Gizmo5 (formerly known as Gizmo Project and SIPphone) was a Voice over IP communications network and a proprietary freeware soft phone for that network. On November 12, 2009, Google announced that it had acquired Gizmo5. On March 4, 2011, Google announced that the service would be discontinued as of April 3, 2011.
The Gizmo5 network used open standards for call management, Session Initiation Protocol (SIP) and Extensible Messaging and Presence Protocol (XMPP). However, the Gizmo5 client application was proprietary software and used several proprietary codecs, including GIPS and Internet Speech Audio Codec (iSAC).
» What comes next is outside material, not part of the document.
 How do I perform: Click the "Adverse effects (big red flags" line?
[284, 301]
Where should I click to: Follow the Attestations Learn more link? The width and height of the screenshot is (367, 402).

Gizmo Project was founded by Michael Robertson and his company SIPphone.
On November 12, 2009, Google announced that it had acquired Gizmo5 for a reported $30 million in cash. Prior to this acquisition, Gizmo5 had a working relationship with GrandCentral (now Google Voice) for years. Upon announcement, Gizmo5 suspended new signups until a Google relaunch. Google was also dogfooding a Google Voice desktop client based on Gizmo5, branded as Gizmo5 by Google.
On April 3, 2011 Google shut down Gizmo5 and recommended users to use Google Talk instead.
Gizmo5 was based on the Session Initiation Protocol and could interoperate with other SIP-based networks directly, including the public switched telephone network. The latter required the Gizmo5 service features CallOut and CallIn. CallOut was available at a fee, whereas CallIn and calls to other VoIP users were generally free of cost. Gizmo5 also used encryption (Secure Real-time Transport Protocol) for network calls and worked well with Phil Zimmermann's Zfone security features.
Gizmo5 supported the following Codecs:GSM — fixed bit rate, not loss tolerant, narrow band (8 kHz sampling rate)
PCMA — fixed bit rate (8 kHz sampling rate)
PCMU — fixed bit rate (8 kHz sampling rate, high band width)
EG711 (Enhanced G.711) — fixed bit rate, loss tolerant, narrowband
iSAC — variable bit rate, loss tolerant, narrow and wideband (8 to 16 kHz)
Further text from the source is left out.